* Supplied passage *
((

Very few Catholics, for example, were outraged nineyears ago with The Nativity Story when it premiered in the Paul VI Audience Hall in Vatican City on November 26, 2006, with the full blessing of the then reigning universal public face of apostasy, the late Joseph Alois Ratzinger/Benedict XVI. This motion picture, produced by Protestants, portrayed Our Lady as a sulky, moody and rebellious teenager, thereby denying the doctrinal effects of her Immaculate Conception. Our Lady had the perfect Integrity of body and soul as a result of her Immaculate Conception. Our Lady could never be moody or sulky as she was filled with grace from the first moment of conception in the womb of her mother, Good Saint Anne. The Nativity Story was also an attack upon Our Lady's Divine Maternity (see Easy for Blasphemers to Endorse Blasphemy, Preserved from All Sin, Filled with All Grace and Conciliarism's Blindness Inducing Acid).
The indifferent reaction of most Catholics to The Nativity Story eighteen years ago is far removed from the love for the Mother of God that was expressed by the outrage of the Catholics gathered outside of the Cathedral of the Theotokos in Ephesus in the year 431 A.D. No one can say that they love Our Blessed Lord and Saviour Jesus Christ and His Most Blessed Mother remain sanguine about offenses given the dogmatic truths about them that Our Lord Himself has entrusted to the Catholic Church for their eternal safekeeping and infallible explication.

))

* Instructions for the task *
List every adjective that the passage about The Nativity Story uses to describe how the film portrayed Our Lady.

* Data shown *
((

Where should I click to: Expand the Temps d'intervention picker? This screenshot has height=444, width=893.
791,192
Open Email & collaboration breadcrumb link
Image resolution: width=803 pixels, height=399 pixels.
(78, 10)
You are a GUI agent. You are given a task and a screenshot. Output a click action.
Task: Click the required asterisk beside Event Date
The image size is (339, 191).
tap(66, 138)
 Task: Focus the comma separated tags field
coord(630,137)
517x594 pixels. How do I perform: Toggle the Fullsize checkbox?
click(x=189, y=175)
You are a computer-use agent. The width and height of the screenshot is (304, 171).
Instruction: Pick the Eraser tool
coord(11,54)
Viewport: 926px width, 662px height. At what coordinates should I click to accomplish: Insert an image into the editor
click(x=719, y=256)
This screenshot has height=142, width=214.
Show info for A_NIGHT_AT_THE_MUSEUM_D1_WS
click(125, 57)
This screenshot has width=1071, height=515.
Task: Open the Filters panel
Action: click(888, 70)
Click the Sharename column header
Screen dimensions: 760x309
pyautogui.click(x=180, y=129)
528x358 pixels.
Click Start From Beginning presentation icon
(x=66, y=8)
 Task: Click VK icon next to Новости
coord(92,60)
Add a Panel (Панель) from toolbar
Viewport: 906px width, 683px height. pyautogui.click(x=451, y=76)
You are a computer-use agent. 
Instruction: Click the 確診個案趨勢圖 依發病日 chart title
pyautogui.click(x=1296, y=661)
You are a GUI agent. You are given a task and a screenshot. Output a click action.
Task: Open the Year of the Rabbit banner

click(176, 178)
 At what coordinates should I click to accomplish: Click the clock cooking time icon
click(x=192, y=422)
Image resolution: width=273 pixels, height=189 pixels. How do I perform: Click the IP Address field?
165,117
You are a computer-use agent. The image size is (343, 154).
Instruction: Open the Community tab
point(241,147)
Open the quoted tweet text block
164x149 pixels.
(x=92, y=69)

))

* Task output *
sulky, moody, rebellious